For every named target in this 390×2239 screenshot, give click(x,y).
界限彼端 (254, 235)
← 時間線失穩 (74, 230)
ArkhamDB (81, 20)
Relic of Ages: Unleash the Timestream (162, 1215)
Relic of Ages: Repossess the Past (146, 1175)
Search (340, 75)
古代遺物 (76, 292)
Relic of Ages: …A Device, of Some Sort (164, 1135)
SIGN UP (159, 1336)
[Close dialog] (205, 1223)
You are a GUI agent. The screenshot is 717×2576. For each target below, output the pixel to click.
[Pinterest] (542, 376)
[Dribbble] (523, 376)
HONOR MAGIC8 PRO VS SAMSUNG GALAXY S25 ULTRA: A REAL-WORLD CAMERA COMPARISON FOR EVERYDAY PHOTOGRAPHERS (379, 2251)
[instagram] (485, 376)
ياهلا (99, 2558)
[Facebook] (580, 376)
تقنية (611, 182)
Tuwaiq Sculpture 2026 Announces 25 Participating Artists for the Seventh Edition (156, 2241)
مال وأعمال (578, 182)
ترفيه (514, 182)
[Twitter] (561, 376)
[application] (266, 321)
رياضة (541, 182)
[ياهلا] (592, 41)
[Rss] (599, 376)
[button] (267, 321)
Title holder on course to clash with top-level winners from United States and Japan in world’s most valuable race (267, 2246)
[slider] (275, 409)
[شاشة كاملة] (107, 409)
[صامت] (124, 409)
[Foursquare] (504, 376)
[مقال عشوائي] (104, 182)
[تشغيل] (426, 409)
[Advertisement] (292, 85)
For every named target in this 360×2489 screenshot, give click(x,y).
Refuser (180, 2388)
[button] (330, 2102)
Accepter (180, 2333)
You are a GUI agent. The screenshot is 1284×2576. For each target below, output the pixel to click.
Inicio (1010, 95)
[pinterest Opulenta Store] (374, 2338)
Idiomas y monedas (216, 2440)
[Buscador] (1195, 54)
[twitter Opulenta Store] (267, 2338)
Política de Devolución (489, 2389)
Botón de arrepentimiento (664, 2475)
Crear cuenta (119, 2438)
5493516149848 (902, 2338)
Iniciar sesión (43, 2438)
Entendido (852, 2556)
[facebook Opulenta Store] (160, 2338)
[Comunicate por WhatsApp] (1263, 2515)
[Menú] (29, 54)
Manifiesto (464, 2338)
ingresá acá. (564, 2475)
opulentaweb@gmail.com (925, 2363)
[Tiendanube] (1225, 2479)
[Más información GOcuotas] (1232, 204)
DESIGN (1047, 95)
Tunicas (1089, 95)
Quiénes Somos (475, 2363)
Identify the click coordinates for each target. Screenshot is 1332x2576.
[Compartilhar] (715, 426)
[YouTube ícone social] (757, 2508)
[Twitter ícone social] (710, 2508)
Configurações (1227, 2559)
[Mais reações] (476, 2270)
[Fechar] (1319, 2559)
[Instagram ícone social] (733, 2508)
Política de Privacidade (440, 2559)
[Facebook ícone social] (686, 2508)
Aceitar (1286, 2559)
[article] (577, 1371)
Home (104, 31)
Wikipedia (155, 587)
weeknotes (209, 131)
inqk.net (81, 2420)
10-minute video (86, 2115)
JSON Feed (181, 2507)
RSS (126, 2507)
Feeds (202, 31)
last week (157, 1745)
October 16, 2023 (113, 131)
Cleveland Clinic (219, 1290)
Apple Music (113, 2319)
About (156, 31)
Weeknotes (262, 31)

━━━━

• What to do:
Extract from the records above the lines from the one containing "HONOR MAGIC8 PRO" to the one containing "[button] (267, 321)", both lines included, exactly as they appear and with nothing else.

• Solution to the exercise:
HONOR MAGIC8 PRO VS SAMSUNG GALAXY S25 ULTRA: A REAL-WORLD CAMERA COMPARISON FOR EVERYDAY PHOTOGRAPHERS (379, 2251)
[instagram] (485, 376)
ياهلا (99, 2558)
[Facebook] (580, 376)
تقنية (611, 182)
Tuwaiq Sculpture 2026 Announces 25 Participating Artists for the Seventh Edition (156, 2241)
مال وأعمال (578, 182)
ترفيه (514, 182)
[Twitter] (561, 376)
[application] (266, 321)
رياضة (541, 182)
[ياهلا] (592, 41)
[Rss] (599, 376)
[button] (267, 321)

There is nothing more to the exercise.